-- GIVEN RECORDS follows --

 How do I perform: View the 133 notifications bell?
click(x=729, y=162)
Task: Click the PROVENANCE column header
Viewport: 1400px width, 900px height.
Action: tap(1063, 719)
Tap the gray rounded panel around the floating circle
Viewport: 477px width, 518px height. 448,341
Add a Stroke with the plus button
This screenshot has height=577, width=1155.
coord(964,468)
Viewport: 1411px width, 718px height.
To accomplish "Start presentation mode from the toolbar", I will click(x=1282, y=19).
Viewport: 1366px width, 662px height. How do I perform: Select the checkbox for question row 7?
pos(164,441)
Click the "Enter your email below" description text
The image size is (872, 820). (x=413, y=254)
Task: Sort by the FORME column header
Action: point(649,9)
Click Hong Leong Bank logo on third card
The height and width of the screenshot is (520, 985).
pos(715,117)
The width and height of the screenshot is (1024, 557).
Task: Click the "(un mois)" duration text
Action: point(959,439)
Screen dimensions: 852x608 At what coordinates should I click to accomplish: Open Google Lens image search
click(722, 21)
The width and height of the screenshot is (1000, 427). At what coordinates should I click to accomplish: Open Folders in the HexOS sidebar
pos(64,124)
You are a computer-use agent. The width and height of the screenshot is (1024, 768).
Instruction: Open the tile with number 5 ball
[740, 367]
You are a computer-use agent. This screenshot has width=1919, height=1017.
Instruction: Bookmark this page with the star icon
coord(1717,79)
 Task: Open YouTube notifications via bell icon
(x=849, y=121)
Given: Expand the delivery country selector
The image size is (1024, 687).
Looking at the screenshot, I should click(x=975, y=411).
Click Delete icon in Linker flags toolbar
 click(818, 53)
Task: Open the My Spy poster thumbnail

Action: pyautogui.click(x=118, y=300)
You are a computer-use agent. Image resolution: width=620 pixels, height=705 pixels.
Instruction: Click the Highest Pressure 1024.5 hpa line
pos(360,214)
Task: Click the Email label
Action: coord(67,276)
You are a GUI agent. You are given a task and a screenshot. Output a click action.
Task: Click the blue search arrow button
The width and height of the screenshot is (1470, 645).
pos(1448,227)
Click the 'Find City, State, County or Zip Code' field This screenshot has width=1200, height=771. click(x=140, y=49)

-- GIVEN RECORDS concluded --

> _EXERCISE PROMPT_
If a line in the listing contains "computer", it counts. Say how many lines count, with no other words.

> _RESULT_
3